I’ll readily admit to being an optimist.
The rampant and persistent cynicism of the Internet – seemingly punctuated by a billion voices trawling incessantly for negativity – continues to mystify me.
I go into most films with the hope of seeing something good, enjoyable, or even legitimately fantastic.
To be certain I’m often disappointed but the idea of being predisposed to dislike something even before seeing it is difficult for me to fathom, especially when the film in question is a sequel to something I enjoyed immensely.
In a couple of weeks, the sequel to the seminal and massively influential science fiction masterpiece Blade Runner drops and outside of Star Wars: The Last Jedi, it is my most anticipated film of the year. Directed by the talented auteur filmmaker Denis Villeneuve (Sicario, The Arrival), and starring Harrison Ford and Ryan Gosling, this long-gestating and belated sequel is a project many of us assumed would never come to fruition.
Everything about the film has looked entirely on point, from the tone and the aesthetics to the casting, yet I recently stumbled onto a large smattering of individuals who are convinced that this movie will be at best a disappointment and at worst an unmitigated disaster.
The rationale employed by these naysayers is largely rooted in speculative conjecture that appears to be housed primarily in their nostalgic reverence for the original. The most common complaint levied against the small amount of footage shown is that it looks and feels “different” than the original movie and that it will never live up to the greatness of the first film.
I’ve always found such criticisms – especially those that are rooted in speculation – to be utterly meritless.
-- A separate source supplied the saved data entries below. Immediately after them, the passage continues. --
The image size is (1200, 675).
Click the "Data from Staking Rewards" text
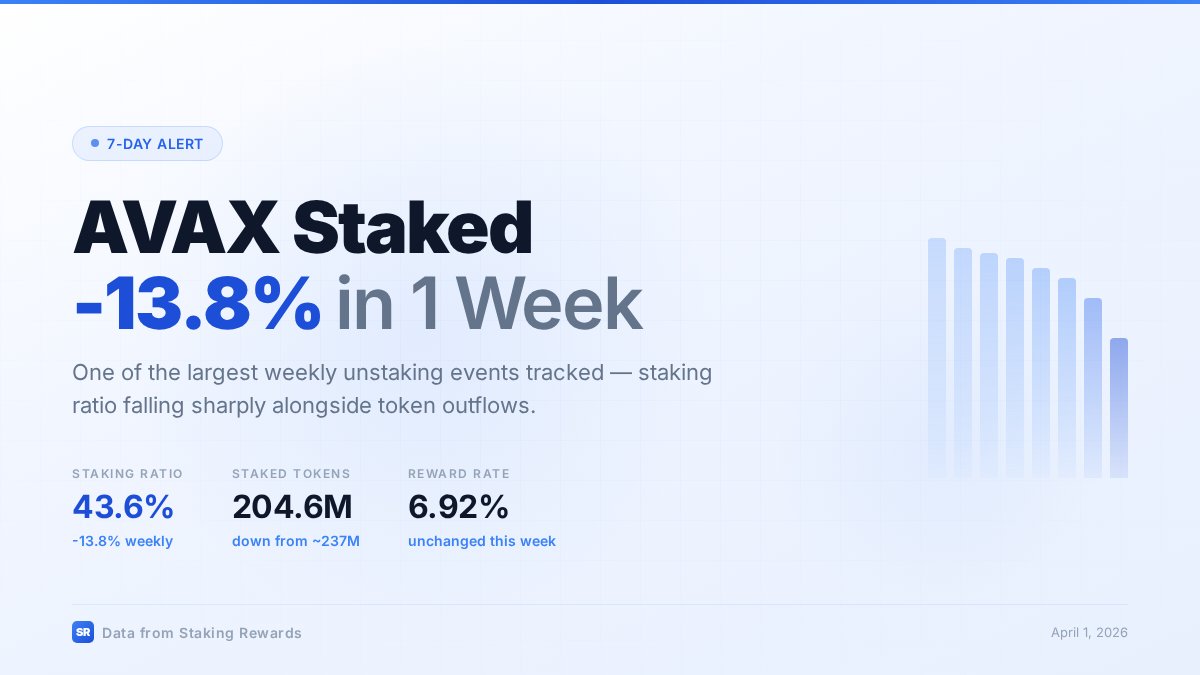point(201,633)
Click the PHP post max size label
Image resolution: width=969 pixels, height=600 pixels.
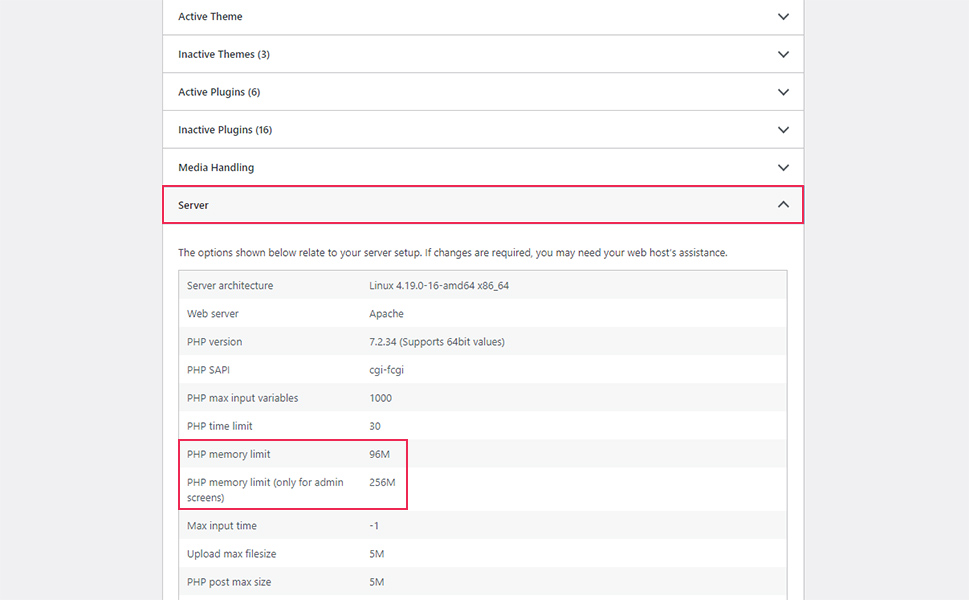(229, 582)
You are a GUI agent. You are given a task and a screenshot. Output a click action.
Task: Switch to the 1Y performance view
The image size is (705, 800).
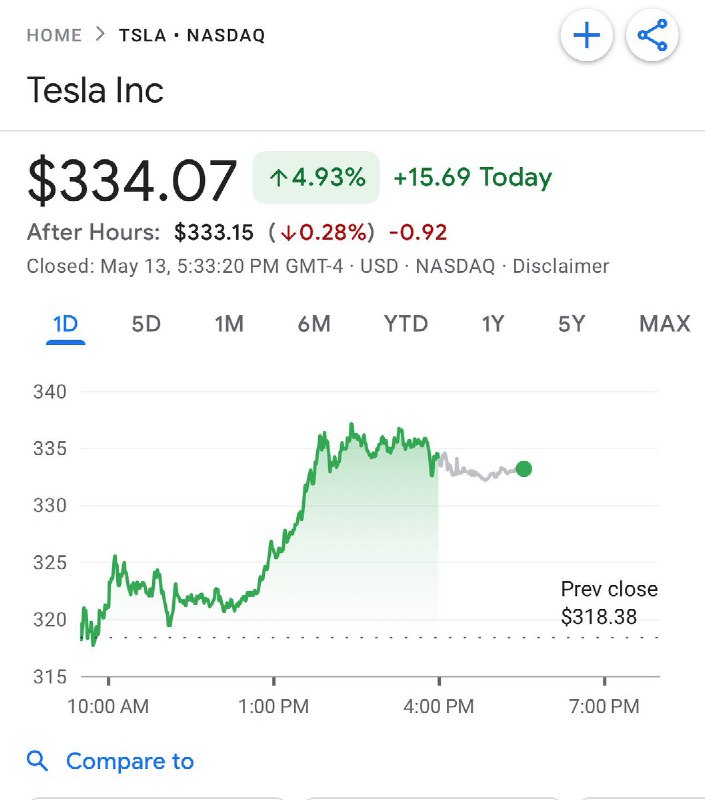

For such a criticism to have any validity, you would first have to demonstrate – either by inference or by explicit statement from the director – that the intention of this or any sequel is to somehow supplant or surpass the original.
In logic we call this the straw man fallacy, whereby you refute or attack an argument that was never actually posited, making it easy to knock over. The entire notion that a sequel must be equal or superior to the original is a classic straw man because rarely (if ever) has anyone associated with a sequel proclaimed it as superior to the first.
And for certain, nobody associated with the making of Blade Runner 2049 has suggested it will eclipse its progenitor.
The thing is, even if Blade Runner 2049 is the better film – something I don’t consider impossible given the tremendous coalescence of talent behind it – I would argue that most of the pessimists would never admit it for two very specific reasons:
Pride and nostalgia.
The first isn’t something I’ll waste time addressing other than to state that pride gets in the way of humility and we tend to learn the most when we are humble beings.
As for the latter, nostalgia is sweet glaze that warmly coats our memories and experiences with a thin layer of golden honey that makes even the bitter seem saccharine upon reflection.
But it also makes difficult the ability to give new things and endeavors a fair shake.
My theory as to why this is stems from the power of belief and how it acts like cement of the mind, holding us firmly to an idea with no room to expand, shift or pivot. This type of cognitive stagnation is never a good thing, even when analyzing art, yet people cling to their beliefs with a stubborn, almost desperate tenacity.
For them, it doesn’t matter that Villeneuve is a master craftsman or that Harrison Ford is reprising his role or that the screenwriter who penned the original script returned to help write the sequel but instead what matters is that the very existence of this film is a threat to the status of their beloved original.
They do not want this film to be better or to even approach the proximity of the original because in doing so, the microcosmic perspective where their favorite films hold sway forever over anything that will ever come afterwards is splintered into irrelevant fragments.
Even if Blade Runner 2049 is a critical darling, there is already a large faction of people who have decided – without seeing the film – that it is an inferior work and those individuals do themselves and the medium a disservice by fallaciously asserting that the quality of a sequel in any way diminishes the impact and legacy of the original.
The respective merit of these two films is not a binary scenario; both can be excellent and the sequel can be a great movie without taking anything at all away from the accomplishments of its forbearer.
And the sweet confection of nostalgia can be pleasant and comforting without acting as a sticky adhesive for the mind, rooting us in place and robbing us of new, expansive experiences.
Just a thought from an eternal optimist looking forward to a long-awaited sequel.